2024 ‘Indigenous Recognition’ Category Winner

City of Greater Dandenong, VIC

Wominjeka Project

2024 ‘Indigenous Recognition’ Category Winner

The Initiative

The Wominjeka Project is driven by a commitment to fostering cultural inclusivity, bridging communities, and nurturing a profound understanding of Aboriginal and Torres Strait Islander art and culture. The project collaborated with four artists, three Bunurong and one Arrernte, to create original welcome flags for Dandenong’s Drum Theatre.

Designed to visually convey a heartfelt ‘Welcome’ message, these flags are prominently displayed at the theatre’s entrance and along the footpath, providing a warm embrace for Greater Dandenong, Victoria’s most diverse community, particularly the Bunurong community. The flags serve as powerful symbols, diminishing the perceived barrier associated with the building’s historical Victorian façade. Through unique colours and symbols, the flags reflect the meaning of performing arts in Aboriginal and Torres Strait Islander Culture, deepening the venue’s identity as a performing arts hub and celebrating Bunurong Culture.

The project was celebrated at a special event on 21 March 2024, where the original artworks were exhibited in the theatre, and aligned with National Close the Gap Day and Harmony Day. This event provided a platform for the community to directly engage with artists and Bunurong Land Council representatives, aiming to foster meaningful conversations and develop a more inclusive and culturally enriched community fabric.

Filmed interviews with participating artists during the event provided deeper insights into their stories. Distributed through the theatre’s social channels and the Council’s two outdoor screens in public squares, these interviews will contribute to ongoing dialogue between Indigenous and non–Indigenous Australians, promoting Aboriginal and Torres Strait Islander art and culture to a broader audience.

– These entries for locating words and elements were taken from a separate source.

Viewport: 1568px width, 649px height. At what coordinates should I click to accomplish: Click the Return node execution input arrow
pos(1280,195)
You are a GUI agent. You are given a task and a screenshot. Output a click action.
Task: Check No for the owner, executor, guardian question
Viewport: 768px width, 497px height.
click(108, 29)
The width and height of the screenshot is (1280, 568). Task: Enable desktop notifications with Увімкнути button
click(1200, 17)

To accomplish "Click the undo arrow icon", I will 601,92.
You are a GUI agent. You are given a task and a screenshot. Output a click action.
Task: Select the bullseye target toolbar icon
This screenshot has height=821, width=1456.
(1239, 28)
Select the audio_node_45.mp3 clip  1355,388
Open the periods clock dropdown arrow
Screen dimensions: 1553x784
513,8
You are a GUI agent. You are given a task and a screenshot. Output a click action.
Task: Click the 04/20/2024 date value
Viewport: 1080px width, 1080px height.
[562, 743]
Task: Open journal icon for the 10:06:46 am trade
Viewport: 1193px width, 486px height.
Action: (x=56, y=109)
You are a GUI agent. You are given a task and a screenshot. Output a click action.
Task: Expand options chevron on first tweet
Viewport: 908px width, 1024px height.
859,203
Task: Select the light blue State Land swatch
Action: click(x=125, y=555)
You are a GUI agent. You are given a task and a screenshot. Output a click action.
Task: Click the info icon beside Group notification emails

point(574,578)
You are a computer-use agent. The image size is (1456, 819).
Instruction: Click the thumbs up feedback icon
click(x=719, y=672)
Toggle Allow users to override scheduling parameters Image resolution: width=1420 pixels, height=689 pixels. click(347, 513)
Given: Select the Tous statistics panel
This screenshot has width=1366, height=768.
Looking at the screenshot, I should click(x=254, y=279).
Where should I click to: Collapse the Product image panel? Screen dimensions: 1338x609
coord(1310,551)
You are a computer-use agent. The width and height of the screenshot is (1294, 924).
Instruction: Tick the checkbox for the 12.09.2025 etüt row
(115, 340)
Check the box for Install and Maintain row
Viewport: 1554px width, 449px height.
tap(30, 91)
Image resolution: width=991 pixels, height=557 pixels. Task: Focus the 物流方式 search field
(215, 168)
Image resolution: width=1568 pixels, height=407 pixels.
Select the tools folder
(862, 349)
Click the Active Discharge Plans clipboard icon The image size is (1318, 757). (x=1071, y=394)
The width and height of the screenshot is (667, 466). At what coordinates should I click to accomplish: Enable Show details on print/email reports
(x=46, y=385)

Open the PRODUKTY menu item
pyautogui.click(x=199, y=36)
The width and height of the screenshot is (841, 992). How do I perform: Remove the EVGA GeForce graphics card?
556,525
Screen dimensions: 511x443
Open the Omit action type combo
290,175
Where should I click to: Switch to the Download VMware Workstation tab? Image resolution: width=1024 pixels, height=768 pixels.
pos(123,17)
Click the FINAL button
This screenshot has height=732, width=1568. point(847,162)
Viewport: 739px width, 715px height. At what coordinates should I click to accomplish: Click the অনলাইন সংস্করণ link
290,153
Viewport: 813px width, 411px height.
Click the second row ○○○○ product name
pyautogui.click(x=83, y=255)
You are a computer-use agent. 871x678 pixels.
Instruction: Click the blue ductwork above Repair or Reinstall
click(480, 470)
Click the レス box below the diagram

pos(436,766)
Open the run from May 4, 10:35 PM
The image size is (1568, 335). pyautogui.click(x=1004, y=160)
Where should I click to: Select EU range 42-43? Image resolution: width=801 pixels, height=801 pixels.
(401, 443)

The project’s impact extends beyond its immediate scope, symbolising a strengthened collaboration between the City of Greater Dandenong and the Bunurong Land Council. This collaboration transcends Wominjeka to larger public art projects like Muderra Way, a railway mural celebrating Bunurong culture and the renaming of Council’s Link Road to Muderra Way. Muderra means torrential rain in Boonwurrung language and provides a platform for visual storytelling.

By fostering cultural exchange, combining physical and digital engagement, and reinforcing positive relationships, the Wominjeka Project stands as an outstanding example of Aboriginal and Torres Strait Islander initiatives in local government, contributing to the well–being and recognition of the Indigenous community.

About the Category

The ‘Indigenous Recognition’ category recognises Indigenous initiatives and employees in local government which:

  • have representation of Indigenous people in their community and inform local government activities and policies;
  • overcome inequality between Indigenous and non-Indigenous peoples through community-based policies and programs that are done in partnership with local Indigenous people;
  • have explicit Indigenous employment goals, strategies and support mechanisms such as Indigenous cadetship programs, mentoring and cultural awareness initiatives; and/or
  • make a difference to their community and workplace by delivering high quality initiatives and outcomes.

Successful initiatives in this award category benefit communities by:

  • bringing together Indigenous and non-Indigenous peoples and communities to share skills and experiences;
  • undertaking initiatives that reinforce, strengthen, and promote Indigenous culture, traditions and languages;
  • raising awareness and understanding of the importance of Aboriginal and Torres Strait Islander languages and culture; and/or
  • building positive and productive relationships between Indigenous and non-Indigenous Australians through policies and programs.